Avanzamos sí, pero lo que nos cuesta. De entrada, la orden ministerial a la que se refiere la nota del Ministerio de Economía viene con retraso y se remonta a la ley ómnibus, y bastante desastrosa, denominada Ley de Economía Sostenible (LES).

Esta misma mañana -viernes 22 de marzo-, en la Junta de Accionistas de Iberdrola, celebrada en Bilbao, un accionista -y no era un cantamañanas de Bildu- le reprochaba al presidente, Ignacio Galán, que en plena crisis cobre 7 millones de euros.
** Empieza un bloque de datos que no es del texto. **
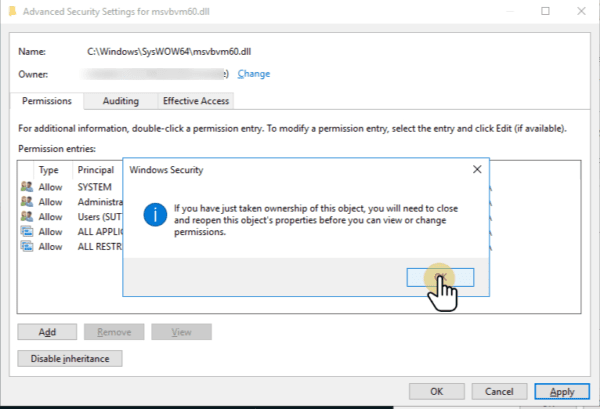Click the blue information icon in Windows Security
600x409 pixels.
[153, 215]
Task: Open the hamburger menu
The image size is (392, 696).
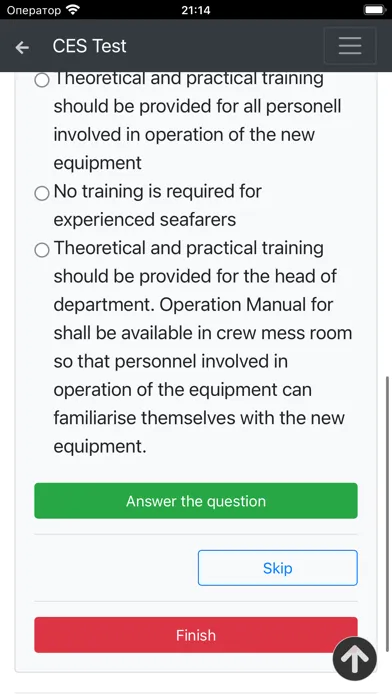Action: 350,46
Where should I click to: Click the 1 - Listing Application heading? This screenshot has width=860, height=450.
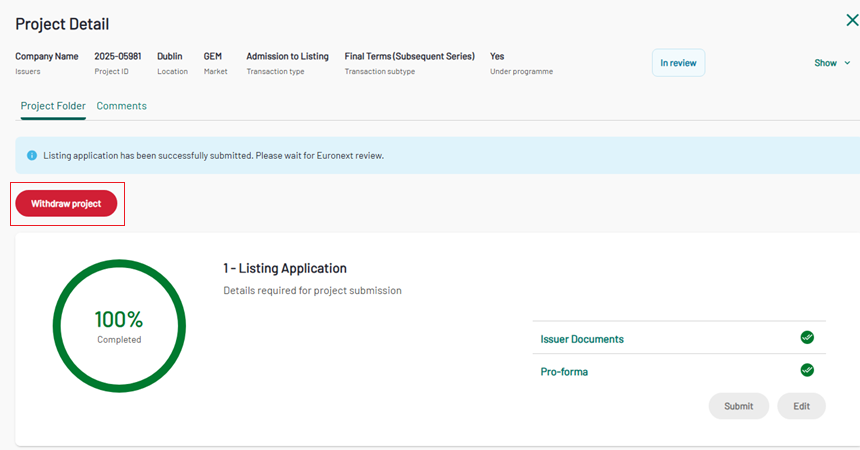pos(285,268)
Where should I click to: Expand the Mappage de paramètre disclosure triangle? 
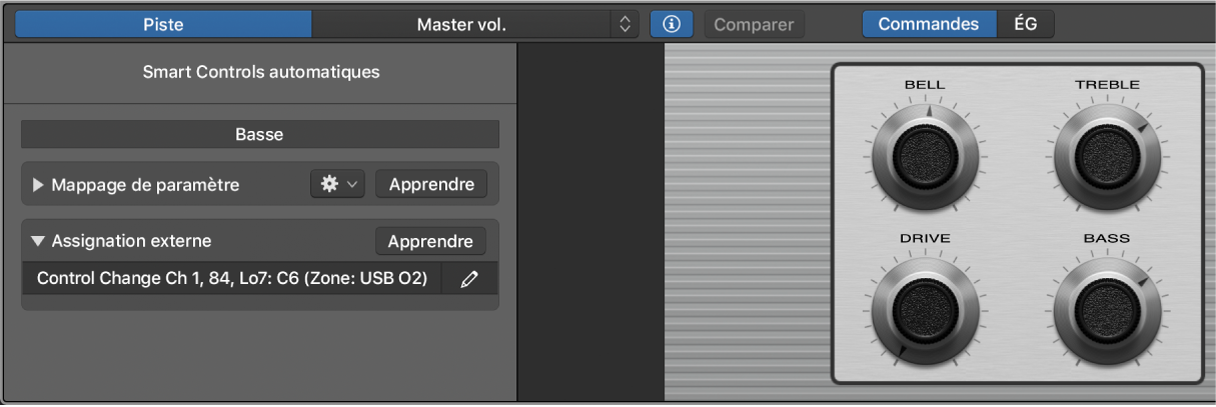(x=39, y=185)
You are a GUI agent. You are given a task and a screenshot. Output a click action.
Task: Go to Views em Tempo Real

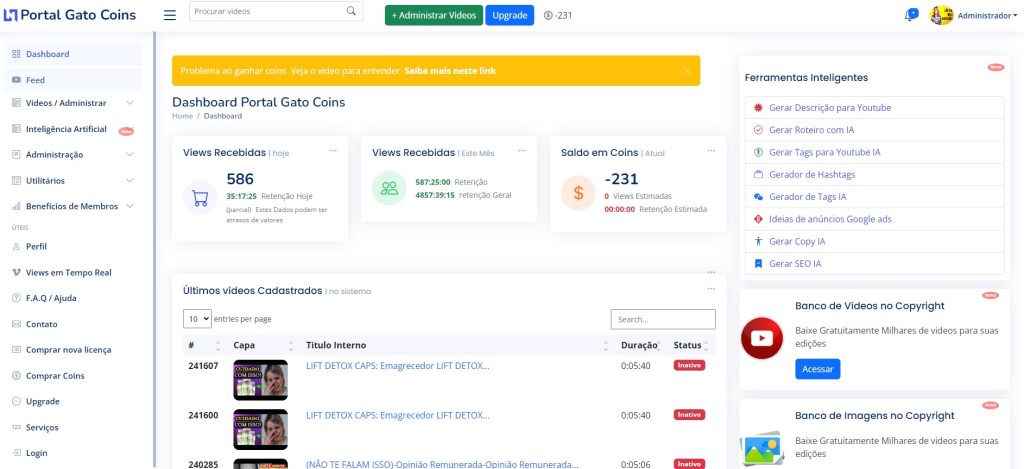(x=68, y=272)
Y sí, es para reprochárselo, pero nuestro accionista no podrá evitarlo: la ley no se lo permite aunque es el propietario de Iberdrola.

Al mismo tiempo, el jueves nos enterábamos de que el consejero delegado de Telefónica, Julio Linares (en la imagen), se llevaba a casa (por todos los conceptos y tras 40 años en la compañía, ciertamente) la friolera de 39 millones de euros.
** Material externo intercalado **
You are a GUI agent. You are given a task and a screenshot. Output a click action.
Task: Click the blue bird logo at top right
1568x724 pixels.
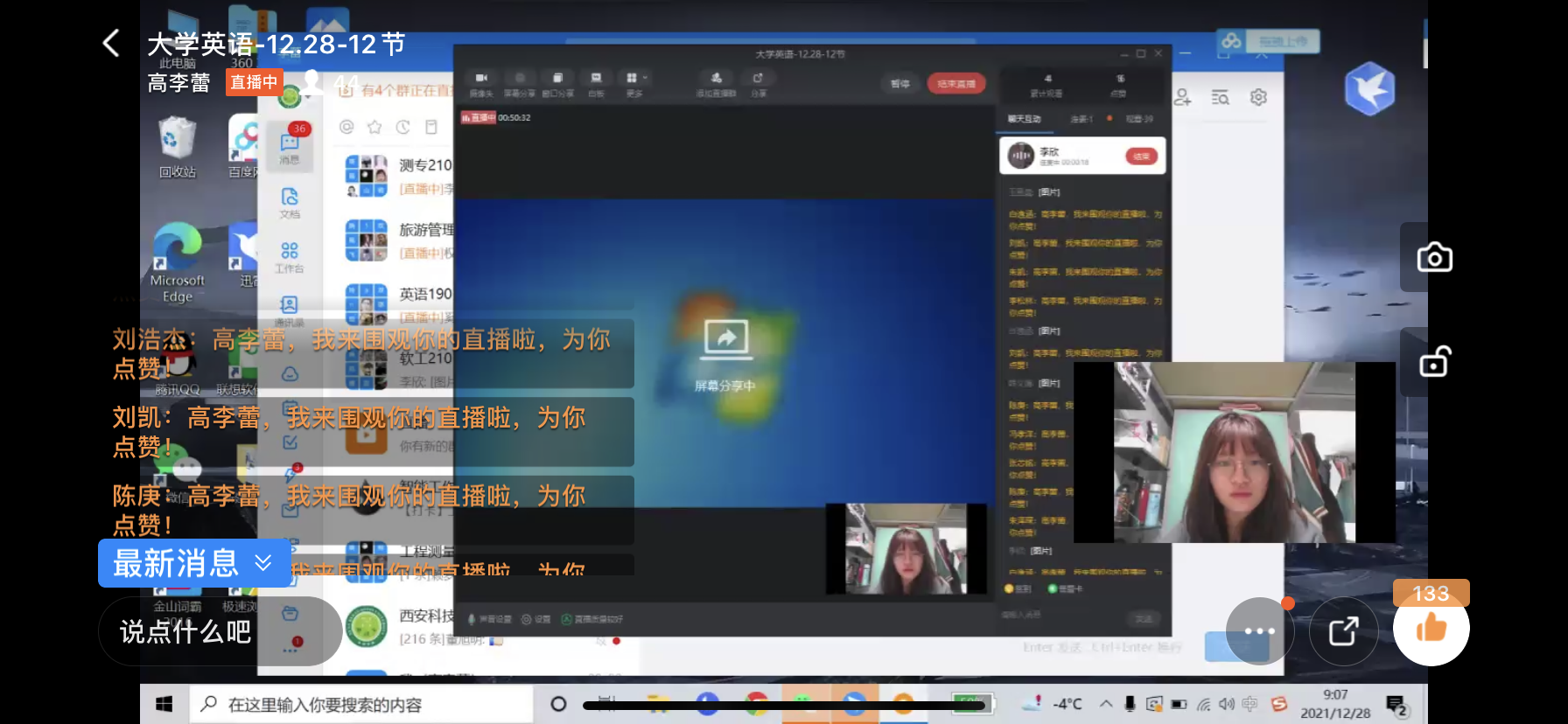(x=1369, y=89)
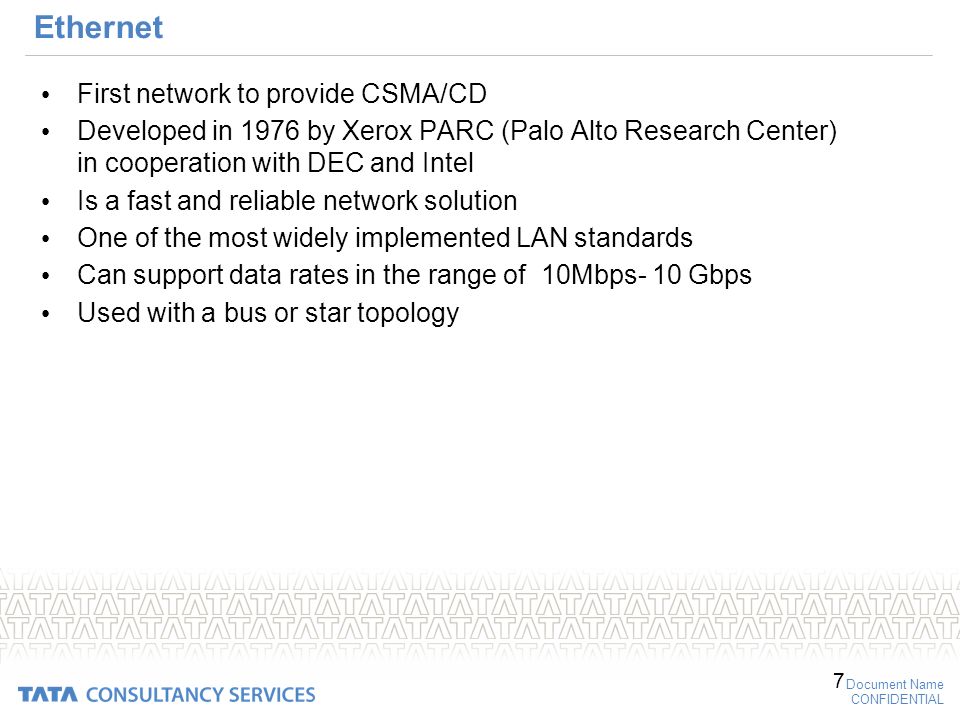Click the 'most widely implemented LAN standards' bullet

384,238
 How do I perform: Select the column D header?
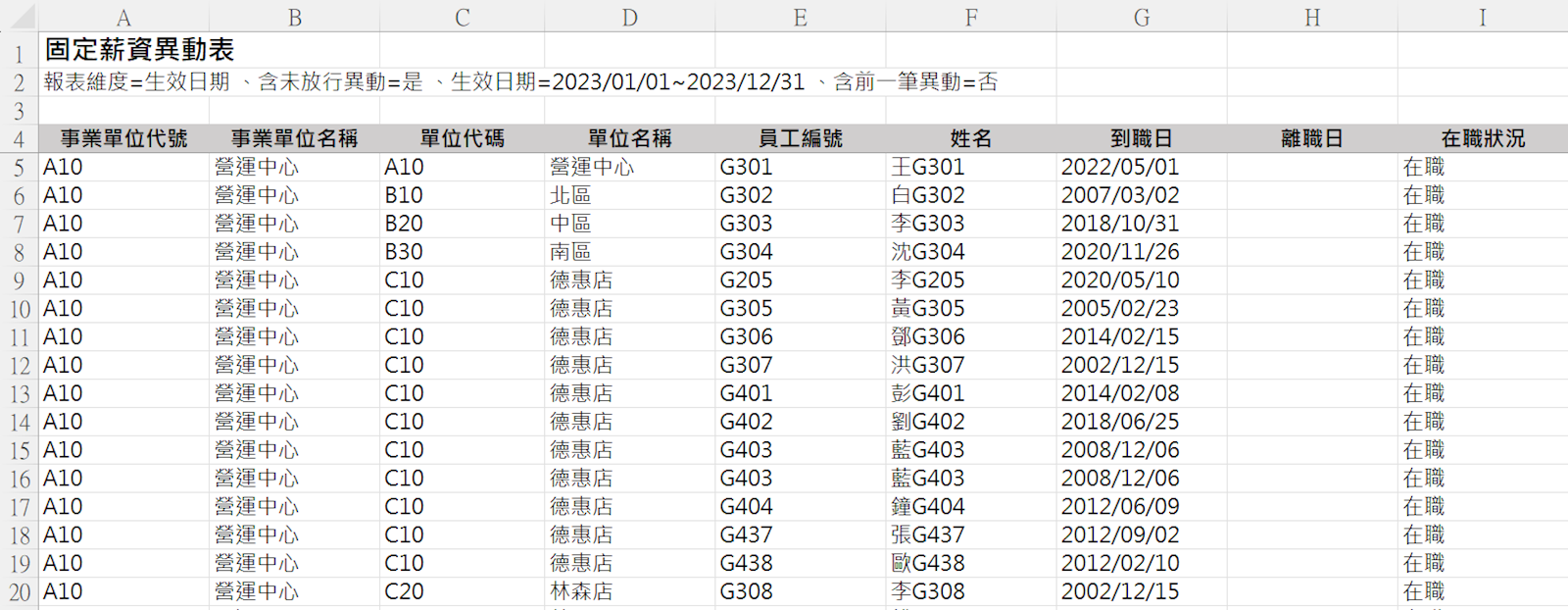pos(630,17)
Veamos los pasos para imponer, no la trasparencia -menuda pedantería, sino la justicia- en las retribuciones de los directivos. Es un periplo gradual que contiene varios pasos. Y las normas se han quedado al comienzo del camino. A saber:

1. Nada de identificar los salarios de forma conjunta (por ejemplo, consejeros ejecutivos en bloque y no ejecutivos, también en bloque). Individualmente.

2. No sólo hay que conocer el salario fijo y el bruto, sino cualquier percepción en forma de patrimonio, liquidez o derechos: seguros, pensiones, blindajes, etc.

3. Vamos intensificando la relevancia de cada punto. En tercer lugar, no sólo se necesita fiscalizar las retribuciones de los consejeros sino, sobre todo, de la alta Dirección, Comisión Ejecutiva y Comité de Dirección, principalmente.

4. El más importante de todos: que todos los puntos anteriores, todas las retribuciones, de vocales y ejecutivos, sean aprobados, ojo, aprobados, no consultados, por los accionistas, porque para eso son los propietarios.

La solución es muy simple. Lo que pasa es que no se quieren poner en marcha.